ある時、スマホアプリのマーケティング支援を行う企業の求人を見つけました。アプリのダウンロードを促すSNS広告のプランニング、アプリサービス内のテキスト、プッシュ通知のクリエイティブ。これこそまさに、「UXライティングだ」と直感しました。
「スマホアプリのクリエイティブに関するコピーライター」と銘打っての募集でしたが、業務内容についての話し合いの際に念を押して伝えられたのが、「いわゆるキャッチーな言葉遣いが求められるコピーライティングとはちょっと趣が違う仕事であること」でした。私自身はその点を深く理解しているつもりでしたので、実際に業務に取り掛かった後も一切の違和感がありませんでした。
チームのメンバーの方からは「プランナー」や「ディレクター」などと呼ばれていましたが、名刺を作る際にどんな肩書きが良いか聞かれ「UXライターでお願いします」と伝えた時のきょとんとした顔が忘れられません。
当たり前といえば当たり前かもしれません。私が知る限りでは、2017年の時点では日本で「UXライター」という肩書きの人はいませんでした。アプリにおいて「言葉を置くだけ」の行為はやろうと思えば誰でもできてしまうので、わざわざそこに専門職をコミットさせるというのは簡単ではありません。スタートアップやベンチャー企業であれば、なるべくコストをかけたくないというのは自然な考えです。

**データ抜粋:**
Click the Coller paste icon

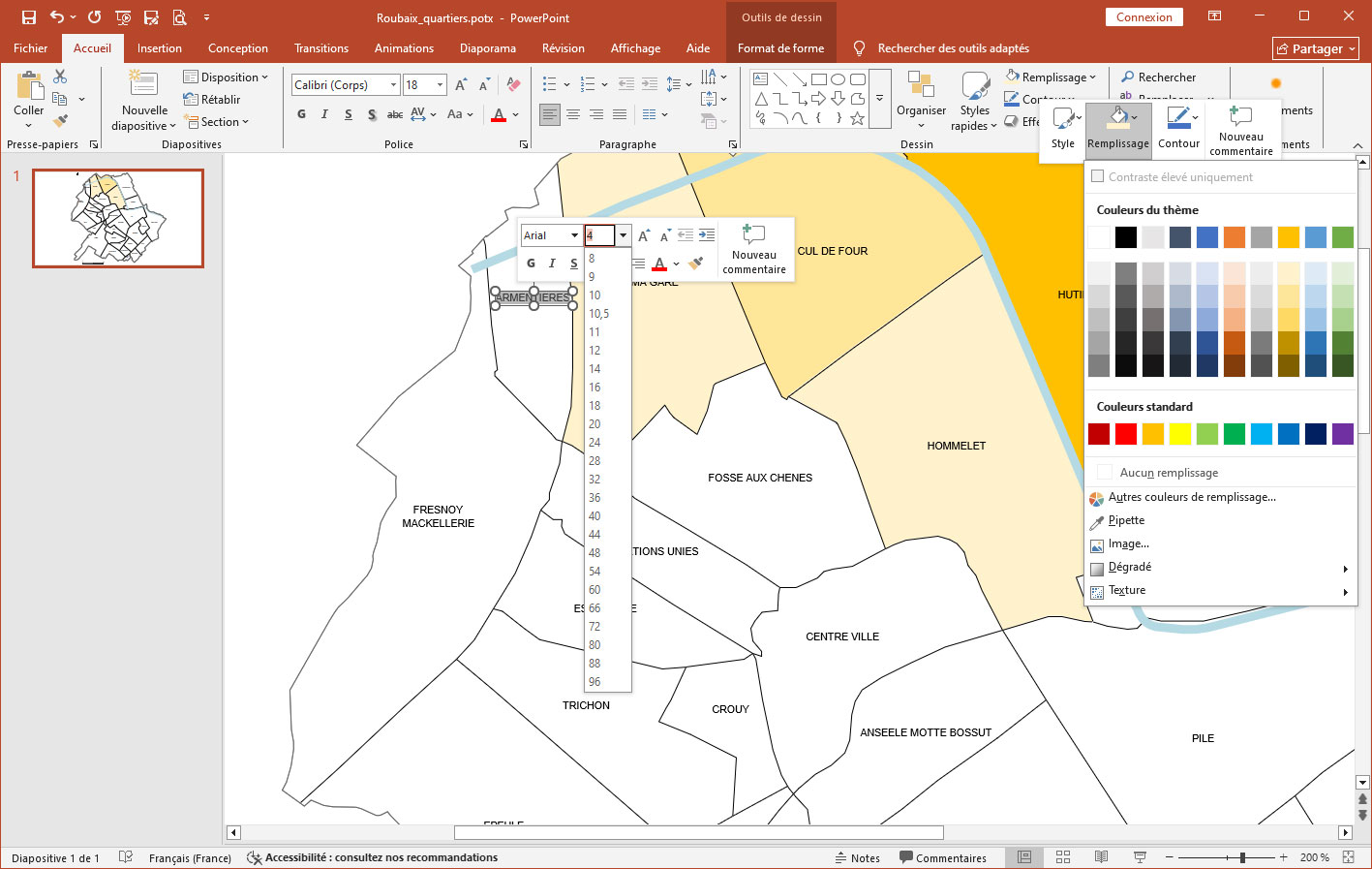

**取り組む課題:**
**1.** 本文によると、名刺を作るときに筆者はどんな肩書きを頼みましたか。
**2.** 本文の「ある時、スマホアプリのマーケ」から「の違和感がありませんでした。」までを、一字も変えずに書き写してください。

**解答一覧:**
**1.** 「UXライター」という肩書きを頼みました。

**2.**
ある時、スマホアプリのマーケティング支援を行う企業の求人を見つけました。アプリのダウンロードを促すSNS広告のプランニング、アプリサービス内のテキスト、プッシュ通知のクリエイティブ。これこそまさに、「UXライティングだ」と直感しました。
「スマホアプリのクリエイティブに関するコピーライター」と銘打っての募集でしたが、業務内容についての話し合いの際に念を押して伝えられたのが、「いわゆるキャッチーな言葉遣いが求められるコピーライティングとはちょっと趣が違う仕事であること」でした。私自身はその点を深く理解しているつもりでしたので、実際に業務に取り掛かった後も一切の違和感がありませんでした。